Folk is at best a liminal term to describe what’s happening musically. It captures everything from Nick Drake to bourgeois-Jack Johnson fans strumming away at a frat party - which is to say that it means nothing. Pointing to 60s psychedelia doesn’t get to the root of it either, since “folk” has already been dated back to the 19th century as unattributed music passed through tradition instead of physical recording. A more apt term for the genre might be “community” music, relating to something reflective of the time in which it was composed, but eerily pungent nearly fifty years later. Regardless, humbly arranged music with an earnest lyric is far from out of style in 2017.

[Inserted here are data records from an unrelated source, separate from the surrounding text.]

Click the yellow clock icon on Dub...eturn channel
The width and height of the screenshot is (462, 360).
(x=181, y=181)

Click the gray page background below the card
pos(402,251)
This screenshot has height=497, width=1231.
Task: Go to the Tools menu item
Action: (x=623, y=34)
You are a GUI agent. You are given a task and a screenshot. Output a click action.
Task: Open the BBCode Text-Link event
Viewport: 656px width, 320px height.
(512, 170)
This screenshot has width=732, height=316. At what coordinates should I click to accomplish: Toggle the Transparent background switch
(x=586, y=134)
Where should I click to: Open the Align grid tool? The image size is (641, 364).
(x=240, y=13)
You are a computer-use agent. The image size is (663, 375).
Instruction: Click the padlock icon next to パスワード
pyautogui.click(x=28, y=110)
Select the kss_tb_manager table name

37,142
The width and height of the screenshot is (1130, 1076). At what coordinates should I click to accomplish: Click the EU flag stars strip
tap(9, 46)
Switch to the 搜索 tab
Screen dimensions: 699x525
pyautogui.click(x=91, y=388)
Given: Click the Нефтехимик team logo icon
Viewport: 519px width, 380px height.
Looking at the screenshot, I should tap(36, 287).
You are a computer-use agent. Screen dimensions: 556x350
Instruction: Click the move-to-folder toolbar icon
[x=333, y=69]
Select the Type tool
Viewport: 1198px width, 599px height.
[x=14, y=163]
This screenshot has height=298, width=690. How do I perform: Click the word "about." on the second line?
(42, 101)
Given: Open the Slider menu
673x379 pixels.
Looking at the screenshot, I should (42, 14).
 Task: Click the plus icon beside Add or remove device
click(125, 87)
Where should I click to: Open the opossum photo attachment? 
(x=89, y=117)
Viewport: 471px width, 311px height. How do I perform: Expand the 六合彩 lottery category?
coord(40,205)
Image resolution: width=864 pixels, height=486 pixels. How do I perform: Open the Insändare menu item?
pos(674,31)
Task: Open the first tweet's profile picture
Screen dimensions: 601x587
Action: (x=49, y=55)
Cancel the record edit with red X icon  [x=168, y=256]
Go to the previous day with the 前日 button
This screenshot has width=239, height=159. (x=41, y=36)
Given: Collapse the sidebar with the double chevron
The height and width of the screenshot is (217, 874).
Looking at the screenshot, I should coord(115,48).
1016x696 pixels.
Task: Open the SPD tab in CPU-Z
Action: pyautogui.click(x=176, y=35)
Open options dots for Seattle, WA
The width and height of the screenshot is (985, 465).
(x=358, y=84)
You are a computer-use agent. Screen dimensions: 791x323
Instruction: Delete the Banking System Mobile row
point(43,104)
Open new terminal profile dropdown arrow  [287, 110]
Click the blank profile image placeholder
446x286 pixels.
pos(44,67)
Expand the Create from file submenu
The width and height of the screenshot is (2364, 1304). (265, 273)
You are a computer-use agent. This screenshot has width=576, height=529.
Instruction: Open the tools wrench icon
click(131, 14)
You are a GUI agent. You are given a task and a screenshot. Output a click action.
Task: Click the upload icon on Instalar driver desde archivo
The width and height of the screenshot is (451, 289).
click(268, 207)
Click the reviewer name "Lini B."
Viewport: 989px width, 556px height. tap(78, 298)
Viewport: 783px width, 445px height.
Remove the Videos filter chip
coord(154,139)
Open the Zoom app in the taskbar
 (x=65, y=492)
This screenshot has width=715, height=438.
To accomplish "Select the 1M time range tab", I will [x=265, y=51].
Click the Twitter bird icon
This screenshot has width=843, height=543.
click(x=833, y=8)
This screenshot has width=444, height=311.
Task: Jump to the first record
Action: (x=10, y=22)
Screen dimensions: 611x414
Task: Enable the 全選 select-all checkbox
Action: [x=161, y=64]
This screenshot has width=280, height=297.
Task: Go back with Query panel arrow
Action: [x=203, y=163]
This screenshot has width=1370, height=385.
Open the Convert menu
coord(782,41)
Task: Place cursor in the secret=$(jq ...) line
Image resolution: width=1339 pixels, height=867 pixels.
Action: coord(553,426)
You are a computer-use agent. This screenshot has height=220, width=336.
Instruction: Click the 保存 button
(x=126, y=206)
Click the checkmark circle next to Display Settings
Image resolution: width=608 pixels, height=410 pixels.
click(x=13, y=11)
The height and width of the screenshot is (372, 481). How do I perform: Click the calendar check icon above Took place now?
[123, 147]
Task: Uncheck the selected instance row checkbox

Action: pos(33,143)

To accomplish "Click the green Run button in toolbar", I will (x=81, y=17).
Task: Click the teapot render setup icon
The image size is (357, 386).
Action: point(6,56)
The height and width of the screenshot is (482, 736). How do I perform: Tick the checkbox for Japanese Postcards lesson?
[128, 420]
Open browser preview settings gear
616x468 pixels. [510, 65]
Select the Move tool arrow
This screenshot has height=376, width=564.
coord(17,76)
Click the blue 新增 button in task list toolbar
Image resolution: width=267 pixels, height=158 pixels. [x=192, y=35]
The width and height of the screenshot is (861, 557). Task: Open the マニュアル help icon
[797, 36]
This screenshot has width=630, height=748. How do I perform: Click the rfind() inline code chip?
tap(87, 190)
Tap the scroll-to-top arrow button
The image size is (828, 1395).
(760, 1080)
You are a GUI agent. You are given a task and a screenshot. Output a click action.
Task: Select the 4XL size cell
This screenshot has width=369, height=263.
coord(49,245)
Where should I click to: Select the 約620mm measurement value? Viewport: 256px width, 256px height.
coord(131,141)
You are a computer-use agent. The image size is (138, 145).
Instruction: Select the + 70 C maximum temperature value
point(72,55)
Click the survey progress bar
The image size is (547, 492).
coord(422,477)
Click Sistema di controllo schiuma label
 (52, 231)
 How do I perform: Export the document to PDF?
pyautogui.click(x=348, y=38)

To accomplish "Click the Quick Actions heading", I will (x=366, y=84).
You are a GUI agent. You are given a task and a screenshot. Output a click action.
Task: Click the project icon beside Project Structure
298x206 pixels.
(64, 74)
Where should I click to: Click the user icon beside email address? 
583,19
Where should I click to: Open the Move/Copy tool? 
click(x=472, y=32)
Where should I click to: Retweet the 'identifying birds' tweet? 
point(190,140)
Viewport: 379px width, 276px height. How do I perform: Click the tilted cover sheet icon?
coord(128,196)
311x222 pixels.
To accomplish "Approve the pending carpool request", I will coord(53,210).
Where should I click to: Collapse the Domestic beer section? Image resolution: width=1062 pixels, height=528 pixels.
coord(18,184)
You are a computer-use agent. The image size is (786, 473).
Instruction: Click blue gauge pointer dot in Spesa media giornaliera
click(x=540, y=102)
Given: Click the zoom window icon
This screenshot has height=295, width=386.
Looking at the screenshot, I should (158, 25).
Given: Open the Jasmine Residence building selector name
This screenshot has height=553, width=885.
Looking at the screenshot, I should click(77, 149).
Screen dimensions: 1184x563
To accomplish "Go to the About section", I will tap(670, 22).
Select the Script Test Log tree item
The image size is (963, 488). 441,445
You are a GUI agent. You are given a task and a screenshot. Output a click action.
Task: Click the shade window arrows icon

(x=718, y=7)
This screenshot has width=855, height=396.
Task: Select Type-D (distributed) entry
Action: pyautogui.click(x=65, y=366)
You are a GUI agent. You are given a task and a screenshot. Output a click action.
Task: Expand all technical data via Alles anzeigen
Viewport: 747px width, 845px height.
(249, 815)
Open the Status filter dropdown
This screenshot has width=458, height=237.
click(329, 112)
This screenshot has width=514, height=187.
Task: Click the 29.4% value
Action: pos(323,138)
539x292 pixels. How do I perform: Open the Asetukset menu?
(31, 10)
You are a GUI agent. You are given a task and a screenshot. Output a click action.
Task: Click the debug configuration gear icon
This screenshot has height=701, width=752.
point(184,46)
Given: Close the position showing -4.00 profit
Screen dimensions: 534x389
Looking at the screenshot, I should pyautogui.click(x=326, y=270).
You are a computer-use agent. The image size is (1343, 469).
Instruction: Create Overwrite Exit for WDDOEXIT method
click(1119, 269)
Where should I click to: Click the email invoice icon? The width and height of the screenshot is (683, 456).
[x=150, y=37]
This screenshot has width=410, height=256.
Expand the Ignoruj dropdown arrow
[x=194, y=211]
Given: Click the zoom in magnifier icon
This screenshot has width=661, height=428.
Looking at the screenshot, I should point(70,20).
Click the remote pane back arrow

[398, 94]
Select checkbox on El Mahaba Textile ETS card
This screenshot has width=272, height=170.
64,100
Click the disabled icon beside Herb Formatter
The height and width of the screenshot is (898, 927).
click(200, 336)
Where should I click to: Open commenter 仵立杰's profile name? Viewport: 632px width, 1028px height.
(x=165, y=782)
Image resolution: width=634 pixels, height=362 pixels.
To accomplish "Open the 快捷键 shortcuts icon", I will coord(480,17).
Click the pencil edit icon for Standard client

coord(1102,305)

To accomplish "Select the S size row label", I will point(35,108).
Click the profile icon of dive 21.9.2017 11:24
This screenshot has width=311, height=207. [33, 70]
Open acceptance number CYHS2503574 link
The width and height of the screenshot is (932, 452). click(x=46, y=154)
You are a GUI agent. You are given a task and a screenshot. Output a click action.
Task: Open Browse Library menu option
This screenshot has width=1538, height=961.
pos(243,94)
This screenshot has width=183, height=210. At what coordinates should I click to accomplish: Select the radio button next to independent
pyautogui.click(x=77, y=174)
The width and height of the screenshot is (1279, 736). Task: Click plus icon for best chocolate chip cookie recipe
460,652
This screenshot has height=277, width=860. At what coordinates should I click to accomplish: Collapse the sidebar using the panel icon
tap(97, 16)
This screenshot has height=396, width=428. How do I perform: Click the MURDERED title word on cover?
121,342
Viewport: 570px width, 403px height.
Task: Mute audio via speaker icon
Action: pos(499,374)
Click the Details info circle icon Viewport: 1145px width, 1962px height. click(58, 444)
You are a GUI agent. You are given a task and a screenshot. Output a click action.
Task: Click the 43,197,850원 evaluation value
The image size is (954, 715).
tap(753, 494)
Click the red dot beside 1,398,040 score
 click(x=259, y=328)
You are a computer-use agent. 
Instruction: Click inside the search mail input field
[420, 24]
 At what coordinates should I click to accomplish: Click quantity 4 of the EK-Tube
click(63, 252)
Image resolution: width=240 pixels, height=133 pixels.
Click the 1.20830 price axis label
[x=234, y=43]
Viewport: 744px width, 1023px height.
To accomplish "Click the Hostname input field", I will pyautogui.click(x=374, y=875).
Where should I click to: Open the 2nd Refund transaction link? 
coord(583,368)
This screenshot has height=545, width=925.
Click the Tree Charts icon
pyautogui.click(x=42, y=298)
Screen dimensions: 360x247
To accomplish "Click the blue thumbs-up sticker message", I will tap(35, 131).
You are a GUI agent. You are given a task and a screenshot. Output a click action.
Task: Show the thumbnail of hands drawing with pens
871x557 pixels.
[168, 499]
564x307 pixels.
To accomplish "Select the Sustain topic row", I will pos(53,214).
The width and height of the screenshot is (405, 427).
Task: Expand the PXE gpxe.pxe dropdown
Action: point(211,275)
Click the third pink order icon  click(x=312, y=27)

FJ McMahon didn’t record Spirit of the Golden Juice because he knew it could be timeless. He was just a guy who could paint a moving picture of America in 1969, and that’s the reason why the record is getting its fourth reissue since inception. Here are nine songs whose prescience extends beyond the Vietnam War. For anyone who’s ever felt like throwing rocks at their TV in response to current events, ‘Five Year Kansas Blues’ and ‘Enough It Is Done’ have McMahon standing in solidarity no matter what the year.

McMahon doesn’t use fire and brimstone to convey his ideas. He’s got rough drum takes, glaring equalization problems in the guitars, and a tired-sounding voice. These are all he needs. If it weren’t for the loose production, the record would lose much of its charm; and if McMahon was screaming his rhetoric from the pulpit, Golden Juice wouldn’t be as relatable and moving. Any element you could perceive as negative is also a strength.

Golden Juice shares many qualities with other loner songwriters of its time. The defeatism on ‘Sister, Brother’ is straight out of Michael Yonkers’ proto-Sabbath meanderings, the jail-over-war stomp on ‘Five Year Kansas Blues’ could have come from Johnny Cash, and the sad tale of a GI’s infidelity on ‘Black Night Woman’ is fodder for a stronger psychedelic medium like Sam the Sham & the Pharaohs or The Byrds. However, each song here is McMahon’s own, mostly acting as conversations between guitar and vocals. Almost every track plays up this relationship. The call and response discussion on 'Enough It Is Done' could blanket anything from Neil Young to Bill Callahan. It’s not that McMahon rips off any of these contemporaries, it’s just that the timelessness of the tunes is hard to explain without pointing to music we already love. In essence, Golden Juice is a record that, as soon as you listen, you’ll wonder why it isn’t in your 60s psych-folk collection already.

’The Road Back Home’ is a tale of losing old friends that’s relevant in any age. “You can’t walk the highways in the country/ how can anyone feel proud?/ I can’t feel proud,” McMahon laments. He can’t help but tie his political woes into his personal ones. As we struggle to find clarity in these divisive times, it’s a shame that these problems aren’t anomalous; that people haven’t stopped cursing the lies of government since McMahon’s time. Fortunately, it’s this realization that has us still listening to a record that all but disappeared in the seventies. To boot, modern psych rockers Quilt performed Golden Juice in full alongside McMahon just last month. We’re getting yet another chance to put this record up near our cherished Spider John Koerner and Dylan collections, and we’d be wise to take it, and to consider FJ McMahon in our discussion about community folk music, whatever it may mean.